Day's Dawning
Previous - this entry written on October 13, 2003 at 9:07 pm - Next


So I'm dancing now, depression fading as the room warms and the techno pulls me back out of the agonypit I'd managed to sink into. Ehh, but I'd love to take some steel wool to whatever part of my mind decides to go spelunking every now and then, it's very rude.

Becca, who arrived at about the same time I finished posting my entry, is off getting Ryan. I just edited the playlist to be damn near techno-only and am updating while I stare rather curiously at the bottle of green. Becca's going to ask Ryan if they can stop at a store and pick up some more meds for her and I both, but if he decides not to, I'm going to be self-medicating tonight instead. *wry grin* No, although there IS a rather extensive reason for same, I'm not out-of-it enough to feel like elaborating just at the moment. I'm listening to 'Disease' by Matchbox 20 and finding it at least somewhat appropriate as well as rather rhythmically pleasing.

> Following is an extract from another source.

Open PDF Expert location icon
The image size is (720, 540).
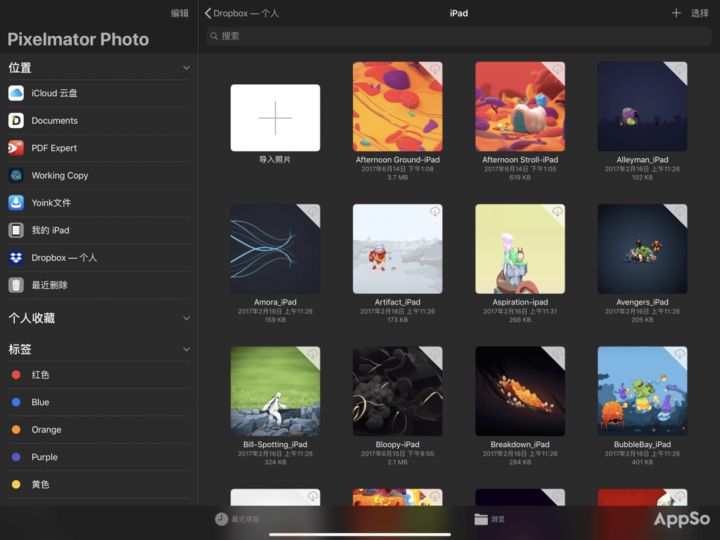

The breaker for this section of the house (the bathroom, Bink's room, and my/Ryan's room) blew a few minutes ago, WHILE I was in the bathroom, and I've already reset both the clock and the alarm setting, gotten the computer back up, the heater back on, and drunk a fair bit of water. I know, it's not even a rational thing to feel productive about, but... yeah. Today I'm taking what I can get. I want to dance.

Let me explain, or re-explain: I want to Dance. I want to lose myself so completely in the music for a while that I can see the universe and possibly make sense of the earlier half of this day. There's a few things that didn't get written down that are still rattling around in my head and I'd really like to sort through them in some state other than my current once, mostly because my current state doesn't seem to be doing me a damned bit of good thought-wise.

'Course, it IS damned nice not to be staring into a darkened and demented nothing. I prefer the bright pulse and the life the comes with music, at least right now. I'd rather not spend the evening fighting back shadows if I don't have to.

If I could get it to work often enough and long enough, I'd be diving back into Furc... last time (read: two minutes or so ago) that I tried to load the page to download it the damned thing Would Not Load. I have no idea how it decides what to let through and what not, but it's also not letting me check my email, so Bah.

I'm going to wrap this up and post, I guess... 'Pure Morning' and I are going to see if any of the webcomics are functional.